It's live at quizzine.jyunth.tech. I'll personally add the quiz questions as soon as the NPTEL season begins!
Quizzine is an easier way to study the questions and answers for NPTEL examinations. I simply scraped all the questions, options and the correct answers and made a large JSON file. This JSON file is what’s used to generate the quiz components inside the application. I specifically opted for this instead of some hardcoded nightmare because I wanted this to be modular, the JSON file could just be switched the app should still work seamlessly with the new set of questions, as long as the JSON schema is the same.

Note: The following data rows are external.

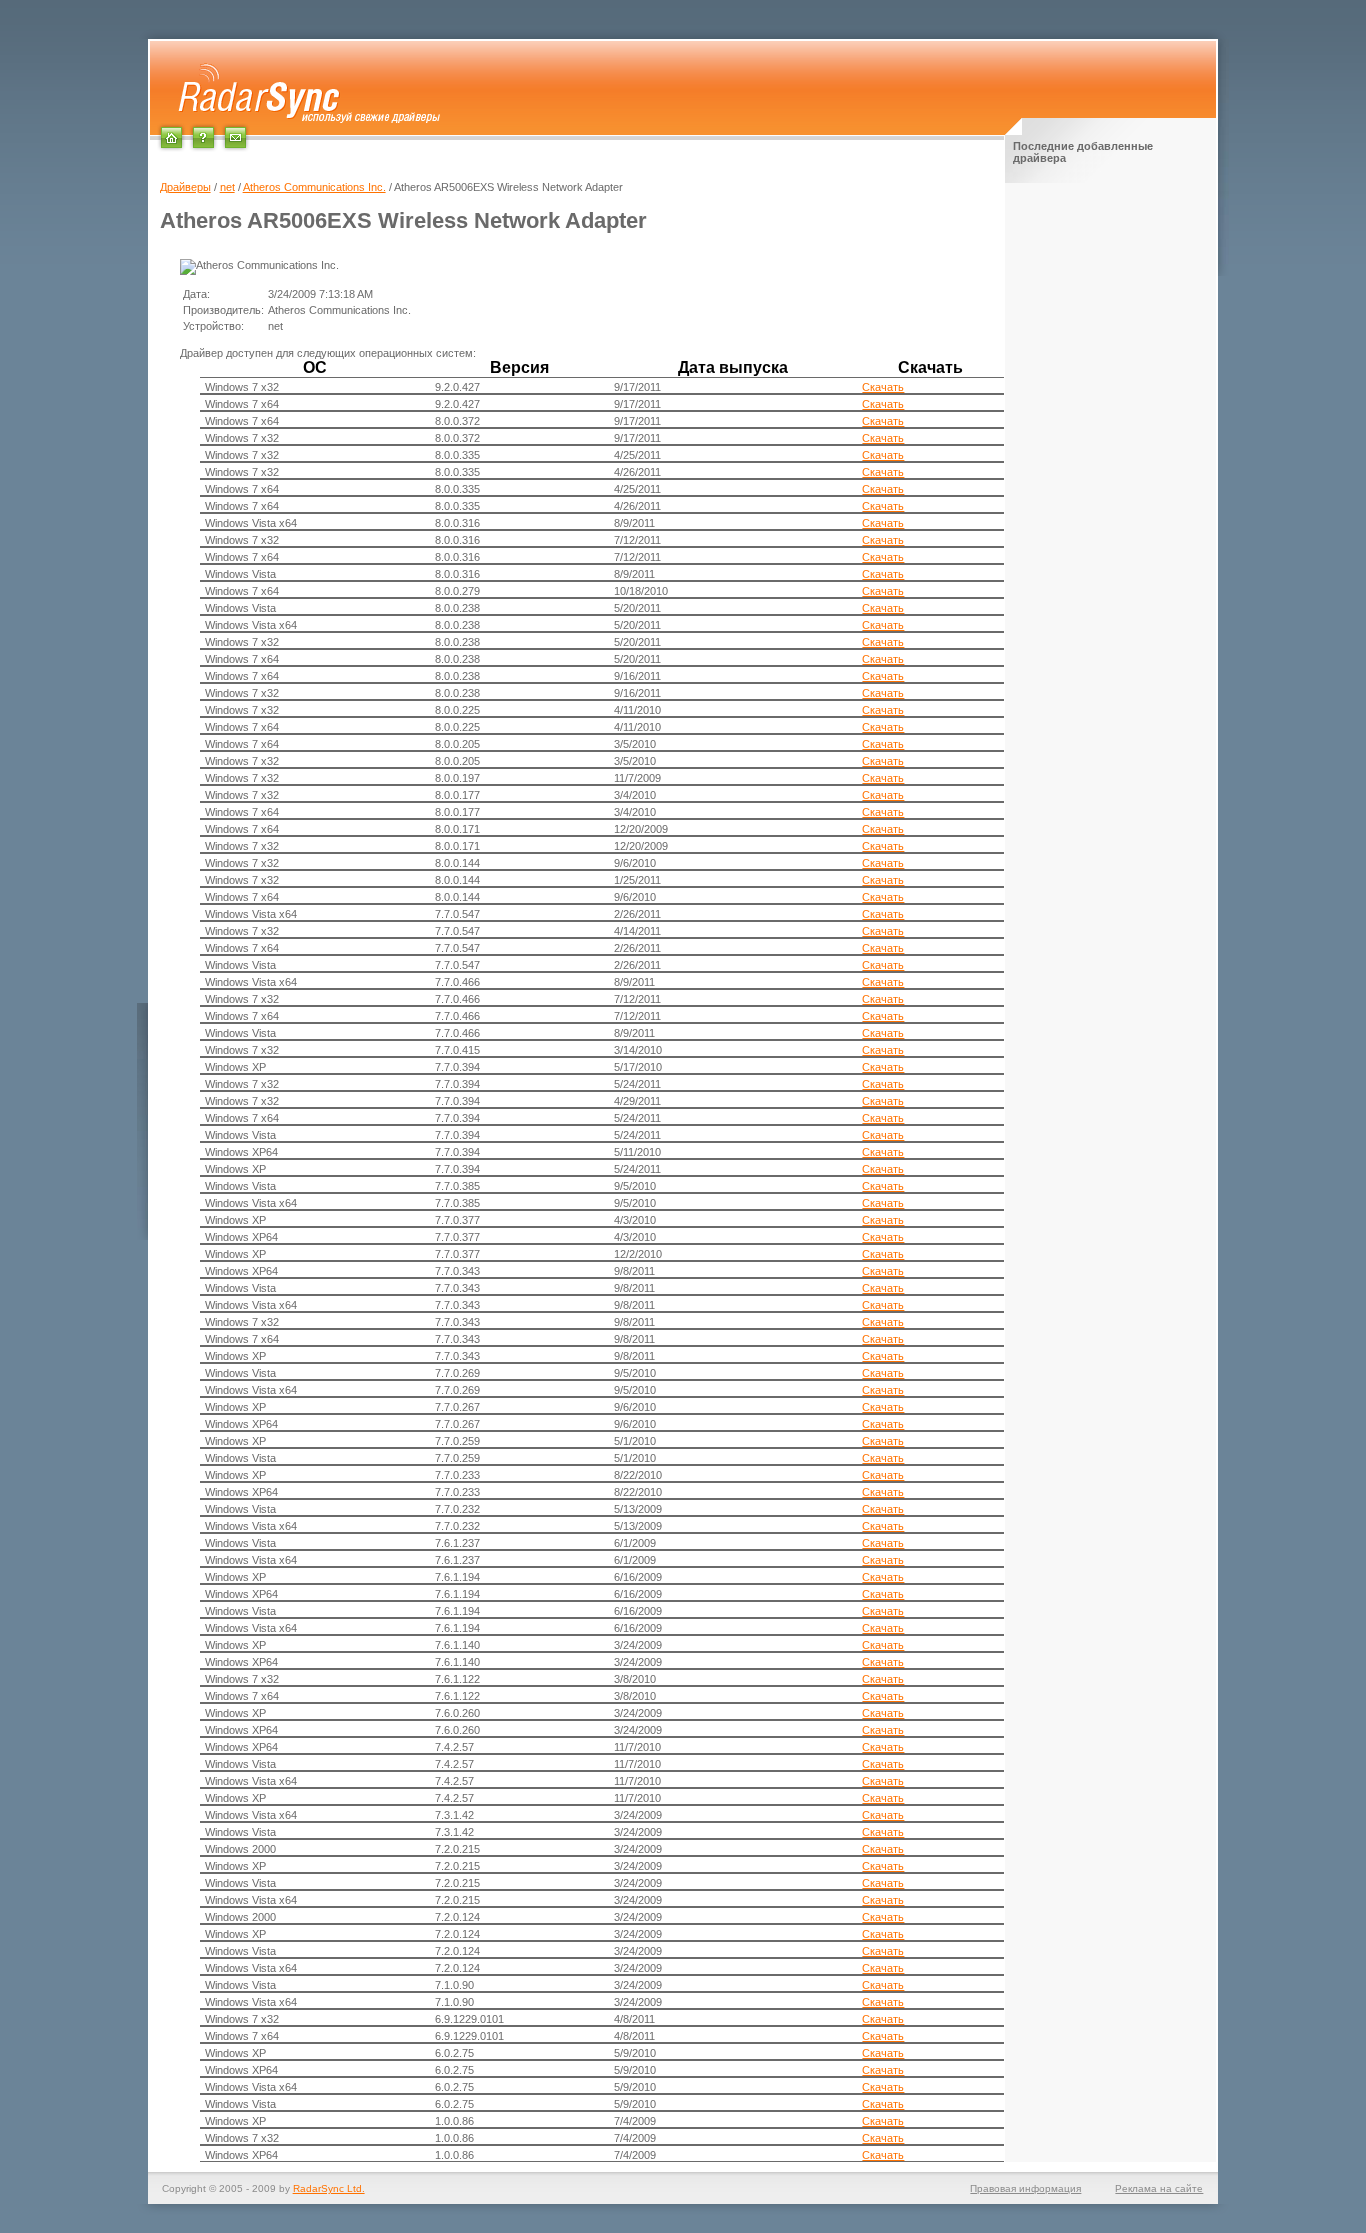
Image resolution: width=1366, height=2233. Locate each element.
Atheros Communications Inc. (314, 187)
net (227, 187)
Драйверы (185, 187)
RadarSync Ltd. (329, 2188)
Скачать (883, 387)
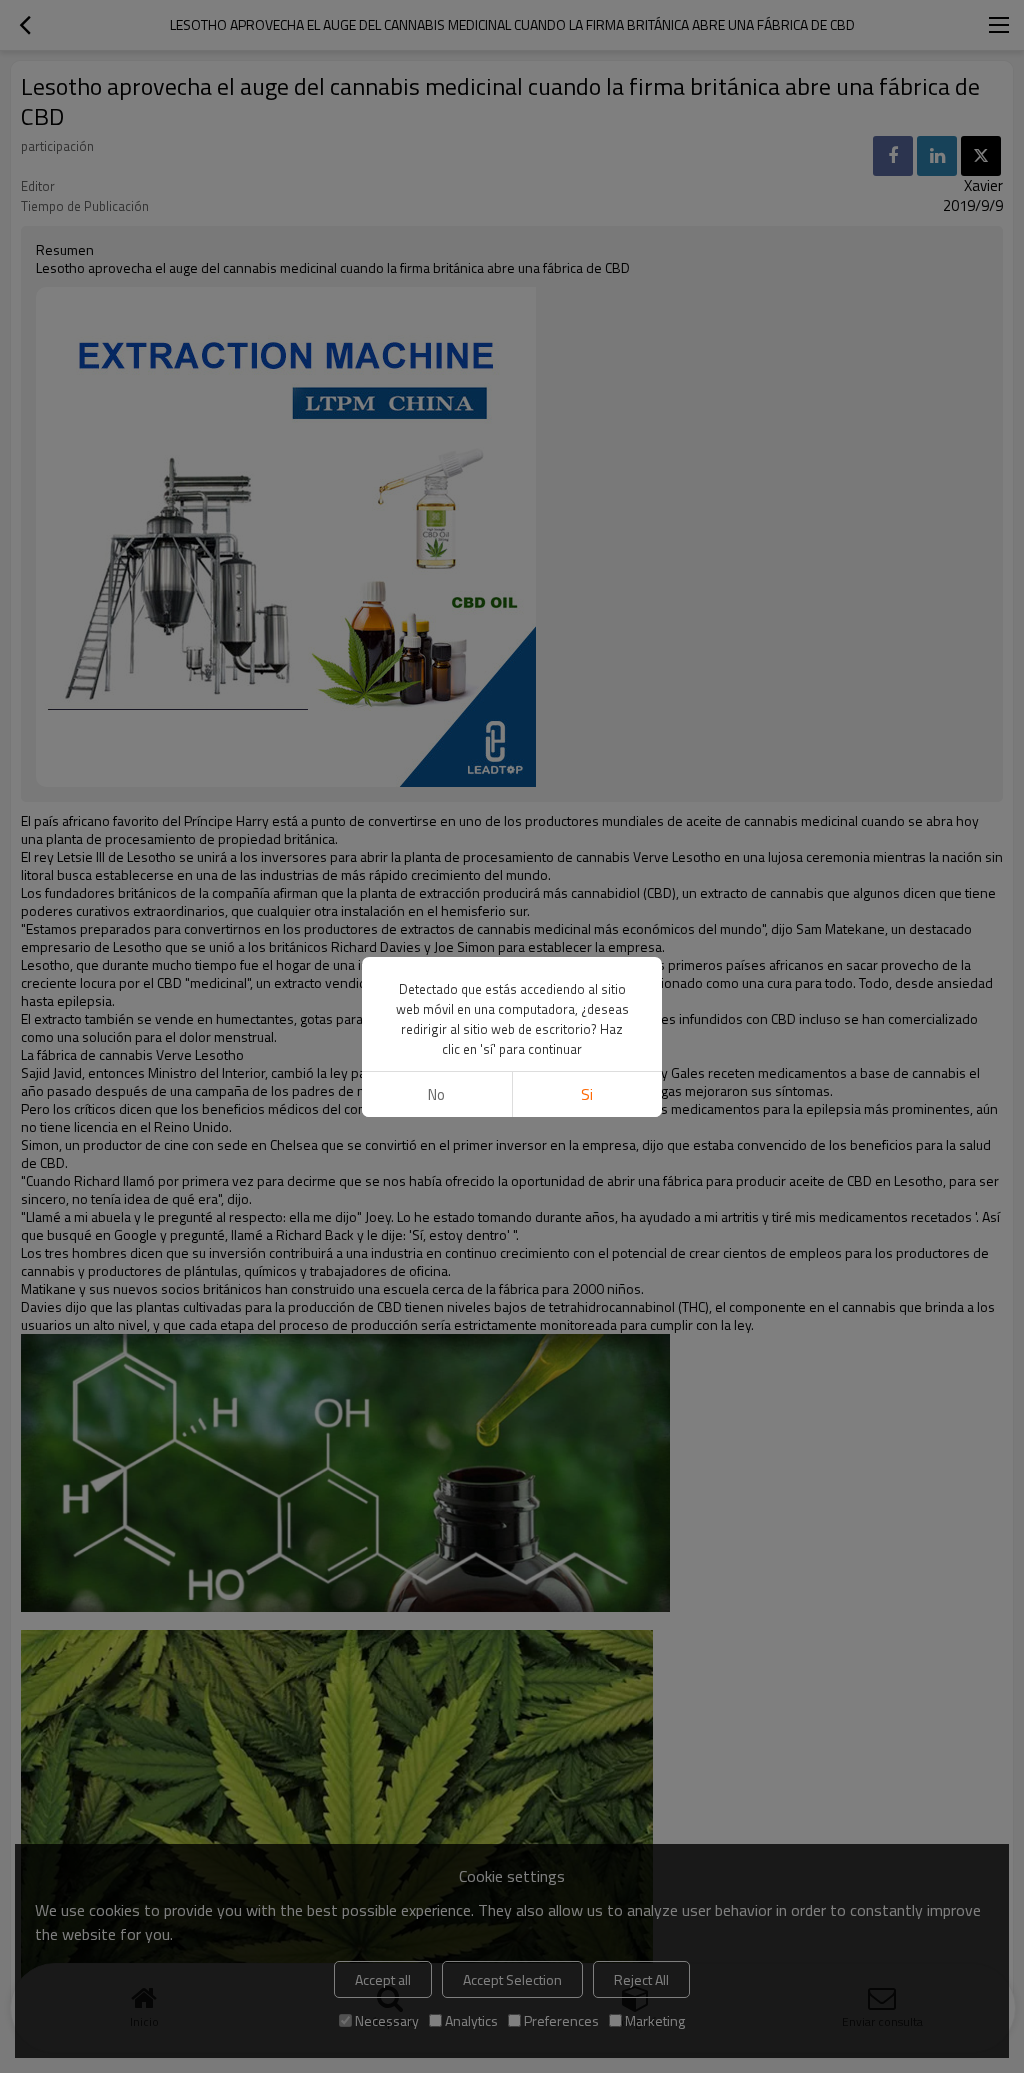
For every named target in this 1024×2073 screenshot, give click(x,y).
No (436, 1094)
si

Another thing to note is the fact that I didn’t use a database for this. The user stats and configuration was stored in the local storage of the user’s browser. Since this is specific to each user, I isolated these variables and dumped them into the localstorage so that this object is used whenever they load the website again. The whole experience is very seamless thanks to this.
It’s important to be lean and mean for these kind of applications, so the questions are stored in the public folder as a JSON file and is served to people when the load the website. This way I retain control over the question bank and make any edits if I have to. This helped a lot when I realized I had accidentally marked an option wrong for a question and I had to immediately change it out for the right one. Had I put the question bank in the user local storage, it would’ve never gotten updated.
More upgrades I made along the way were memoizing the questions. This bumped the speed of loading the next question from the JSON question bank a minimum of 20x faster. It is blazing fast to go from one question to another, and you feel how snappy it is thanks to this. I then made this website into a PWA, which meant people could install this as an app on their mobile phone and use it as one. It was very interesting figuring this out and was very gratifying seeing a near native app run on my phone seamlessly.
This final addition was very much an unnecessary one, but I added a confetti animation when you finish a quiz with 100% accuracy. What I thought would be a very unnoticed feature which would at most incite a small smirk in the user turned out to be something everyone appreciated a lot. The dopamine rush of seeing confetti fly seemed to have had a very positive effect on people taking the quiz.
I plan to make more updates to the app this semester, making it faster and adding a couple of new revision modes.